PROVIDED PASSAGE
+-------+
Note: This essay is now included in a 99-cent e-book with the same title.
There is also a print edition of the book. For details, click here.
The great ebb and flow of the marketplace has recently forced me to try to convince myself of the benefits of being unemployed.
Some of those benefits are obvious, and I could have anticipated them even before a supervisor tapped me on the shoulder and said he needed to talk to me about something. ("Do you have a minute?" he asked. What would have happened if I'd said no, that I was too busy?)
That's an obvious one. There was a character in the Snuffy Smith cartoon strip of many years ago who retired but would still get up at the crack of dawn and go down to the mill every morning just so he could thumb his nose at the place as the get-to-work whistle blew. That was an amusing strip, and I saved it for years. But I wouldn't want to take the bus downtown every weekday just to emulate that cartoon character, even if my old workplace had a whistle and even if I had retired voluntarily. So I've turned off the alarm.
(Oh, you ask, but what if you oversleep and waste away the hours you should be spending looking for another job? That hasn't been a problem. The constant sense of dread wakes me up in plenty of time — usually well before the crack of dawn.)
Back in the glorious paycheck days, I used to think about telling them I'd just lost my job. Actually, sometimes I really did tell them that, because I'm a cowardly kinda guy and it's easier to fib than to be firm. Now I don't have to fib. When I tell them I'm unemployed, they hang up or back away quickly, terrified of infection by the job-loss virus. And they seem to have crossed me off those secret lists they hand around. It's true that some of one's friends back away with the same look of fear in their eyes, but I'm sure that's unconscious.
I'm hoping to get taken off the snail-mail solicitation lists, too. From time to time, for example, I get invited to contribute to the Republican National Committee. Yeah, sure. Try me again after I've developed Alzheimer's. Throwing solicitations of that sort away was always easy. But it was hard and induced considerable guilt to throw away unanswered solicitations from organizations I support philosophically. Sometimes you're just strapped for cash, you know? Even with a regular paycheck coming in. I'd feel terrible guilt as I tore up the good-guy solicitations and dropped them in the trash, and I'd tell myself that at least if I lost my job, I'd have an acceptable excuse and wouldn't feel guilty. And I was right! Actually, I still feel guilty, but I tell myself that I'll resume making contributions to those worthy outfits as soon as I have a regular paycheck again.
+-------+
INPUT DATA
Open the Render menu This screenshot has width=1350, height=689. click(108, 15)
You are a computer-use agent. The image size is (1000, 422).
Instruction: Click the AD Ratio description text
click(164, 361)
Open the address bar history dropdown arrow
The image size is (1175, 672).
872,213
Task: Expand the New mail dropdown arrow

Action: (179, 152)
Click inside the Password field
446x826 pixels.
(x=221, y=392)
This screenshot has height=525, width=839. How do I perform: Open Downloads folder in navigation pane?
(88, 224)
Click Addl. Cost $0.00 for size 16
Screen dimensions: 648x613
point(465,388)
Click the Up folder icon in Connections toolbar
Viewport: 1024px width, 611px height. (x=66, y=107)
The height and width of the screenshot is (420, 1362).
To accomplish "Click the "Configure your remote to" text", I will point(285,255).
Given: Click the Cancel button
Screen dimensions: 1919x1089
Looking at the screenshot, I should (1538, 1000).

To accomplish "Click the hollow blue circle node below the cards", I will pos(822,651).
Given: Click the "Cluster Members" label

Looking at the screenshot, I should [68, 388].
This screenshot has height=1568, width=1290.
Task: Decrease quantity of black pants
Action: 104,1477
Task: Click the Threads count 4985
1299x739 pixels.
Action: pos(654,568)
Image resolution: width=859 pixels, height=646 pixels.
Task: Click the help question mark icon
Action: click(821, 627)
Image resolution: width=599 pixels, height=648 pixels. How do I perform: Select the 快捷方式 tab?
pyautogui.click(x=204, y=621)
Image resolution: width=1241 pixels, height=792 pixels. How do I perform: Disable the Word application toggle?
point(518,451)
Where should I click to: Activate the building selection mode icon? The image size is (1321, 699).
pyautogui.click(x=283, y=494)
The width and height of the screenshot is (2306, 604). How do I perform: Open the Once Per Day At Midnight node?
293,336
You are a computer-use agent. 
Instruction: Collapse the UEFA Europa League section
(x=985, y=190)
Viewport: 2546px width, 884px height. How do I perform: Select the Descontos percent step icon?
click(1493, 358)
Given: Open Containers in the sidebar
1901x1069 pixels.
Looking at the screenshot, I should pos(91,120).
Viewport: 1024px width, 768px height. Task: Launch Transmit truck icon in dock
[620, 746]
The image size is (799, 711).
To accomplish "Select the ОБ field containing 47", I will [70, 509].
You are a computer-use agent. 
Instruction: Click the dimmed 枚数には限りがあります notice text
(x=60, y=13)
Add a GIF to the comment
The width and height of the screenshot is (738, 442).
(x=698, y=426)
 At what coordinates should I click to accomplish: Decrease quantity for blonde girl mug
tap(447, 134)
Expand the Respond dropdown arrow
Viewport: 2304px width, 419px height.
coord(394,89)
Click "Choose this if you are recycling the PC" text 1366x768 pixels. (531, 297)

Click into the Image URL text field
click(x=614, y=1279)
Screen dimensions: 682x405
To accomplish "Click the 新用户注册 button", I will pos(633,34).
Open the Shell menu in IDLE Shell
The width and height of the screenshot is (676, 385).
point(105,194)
+-------+
APPLY WHAT YOU READ
[A] Answer these questions about the essay on unemployment, one line each:
(i) What has the writer done with the alarm?
(ii) Which organization's solicitation does the writer give as an example of mail that was always easy to throw away?
(iii) According to the note at the top, what is the price of the e-book that now includes this essay?
[B] Summarize the essay on unemployment in two sentences.

ANSWERS GIVEN
[A]
(i) The writer has turned it off.
(ii) The Republican National Committee.
(iii) 99 cents.

[B] After losing a job, the writer tries to see the benefits of unemployment, such as turning off the alarm, since a constant sense of dread provides a wake-up well before dawn. The writer also hopes to be taken off solicitation lists and now has an excuse for not giving to worthy causes, though the guilt remains along with a promise to resume contributions once a regular paycheck returns.